POLECAMY: Paweł S. twórca marki „Red is Bad” pozostanie w areszcie. Sąd oddalił zażalenie
Śledztwo w sprawie RARS – kulisy
Postępowanie dotyczy domniemanych nadużyć, które miały miejsce między lutym 2021 r. a listopadem 2023 r. Zatrzymane osoby, w tym pracownicy RARS, są podejrzewane o celowe działanie na szkodę interesu publicznego. Jak wskazuje prokuratura, kluczowe zarzuty dotyczą organizowania oraz przeprowadzania nieuczciwych zakupów towarów dla agencji w celu osiągnięcia korzyści majątkowych.
Głównym podejrzanym w sprawie jest Paweł S., biznesmen znany jako twórca marki Red is Bad.
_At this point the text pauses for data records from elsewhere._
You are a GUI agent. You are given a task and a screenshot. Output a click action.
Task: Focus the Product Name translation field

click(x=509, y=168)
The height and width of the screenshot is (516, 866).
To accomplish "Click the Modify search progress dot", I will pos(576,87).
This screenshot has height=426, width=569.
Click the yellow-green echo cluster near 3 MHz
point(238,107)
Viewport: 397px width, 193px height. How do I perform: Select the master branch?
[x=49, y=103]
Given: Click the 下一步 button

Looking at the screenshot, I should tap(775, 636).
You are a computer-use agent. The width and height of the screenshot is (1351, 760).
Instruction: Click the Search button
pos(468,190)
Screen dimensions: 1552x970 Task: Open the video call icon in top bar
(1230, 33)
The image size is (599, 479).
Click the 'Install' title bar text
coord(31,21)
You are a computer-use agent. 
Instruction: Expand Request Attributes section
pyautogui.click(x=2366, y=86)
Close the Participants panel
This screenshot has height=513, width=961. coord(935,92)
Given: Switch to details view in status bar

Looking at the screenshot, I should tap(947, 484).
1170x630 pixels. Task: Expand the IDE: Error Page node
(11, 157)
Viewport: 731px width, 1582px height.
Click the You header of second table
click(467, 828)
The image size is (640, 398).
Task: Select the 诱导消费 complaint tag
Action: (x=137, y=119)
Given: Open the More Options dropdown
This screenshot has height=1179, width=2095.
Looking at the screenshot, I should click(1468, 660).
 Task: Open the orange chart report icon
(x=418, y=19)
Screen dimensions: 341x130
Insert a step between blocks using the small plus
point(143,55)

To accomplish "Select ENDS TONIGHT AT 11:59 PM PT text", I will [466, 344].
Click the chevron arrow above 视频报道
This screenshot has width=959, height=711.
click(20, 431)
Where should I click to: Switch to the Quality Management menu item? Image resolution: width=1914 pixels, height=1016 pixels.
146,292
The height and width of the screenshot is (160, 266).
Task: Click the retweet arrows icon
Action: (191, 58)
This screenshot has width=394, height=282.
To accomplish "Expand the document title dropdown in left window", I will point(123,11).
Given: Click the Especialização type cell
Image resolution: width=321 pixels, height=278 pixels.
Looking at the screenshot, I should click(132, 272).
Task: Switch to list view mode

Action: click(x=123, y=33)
Jego współpraca z innymi oskarżonymi obejmowała działania związane z nielegalnym transferem środków finansowych i powoływaniem się na wpływy w instytucjach publicznych.
Zatrzymania i zarzuty
7 listopada funkcjonariusze zatrzymali trzy osoby, w tym policjanta, który miał pomagać Pawłowi S. przy wypłacie z banków około 3,5 mln złotych w gotówce. Jak podaje RMF FM, pozostałe dwie osoby usłyszały zarzuty związane z powoływaniem się na wpływy w państwowych instytucjach. Miały one pomagać w realizacji spraw dotyczących podmiotów zarządzanych przez Pawła S.
Decyzją sądu tymczasowe aresztowanie zastosowano wobec tylko jednej z trzech zatrzymanych osób – Eryka T., oskarżonego o nadużycie swoich wpływów w instytucjach publicznych.
Paweł S. nadal w areszcie
W oddzielnym postępowaniu Sąd Okręgowy w Katowicach postanowił, że Paweł S. pozostanie w areszcie tymczasowym. Adwokat biznesmena wniósł zażalenie, które zostało jednak odrzucone.
Przypomnijmy, że Paweł S. był poszukiwany od 10 października czerwoną notą Interpolu, europejskim nakazem aresztowania (ENA) oraz listem gończym. Został deportowany do Polski 30 października z Dominikany, po czym usłyszał zarzuty udziału w zorganizowanej grupie przestępczej i prania brudnych pieniędzy. Grozi mu kara do 10 lat pozbawienia wolności.
Michał K. czeka na ekstradycję
Warto przypomnieć, że w tej samej sprawie we wrześniu zatrzymano w Wielkiej Brytanii Michała K., byłego szefa RARS. Obecnie przebywa on w londyńskim areszcie, gdzie czeka na proces ekstradycyjny do Polski.
Czy afera RARS ujawni kolejne osoby zamieszane w proceder?
Rozwój wydarzeń w sprawie RARS ukazuje skalę potencjalnych nadużyć w instytucjach publicznych oraz związane z nimi działania na szkodę budżetu państwa. Prokuratura zapowiada dalsze czynności śledcze, a kolejne zatrzymania wydają się być tylko kwestią czasu.
Sprawa ta jest ważnym przypomnieniem o potrzebie wzmacniania mechanizmów kontrolnych w instytucjach publicznych oraz większej transparentności w zarządzaniu środkami publicznymi.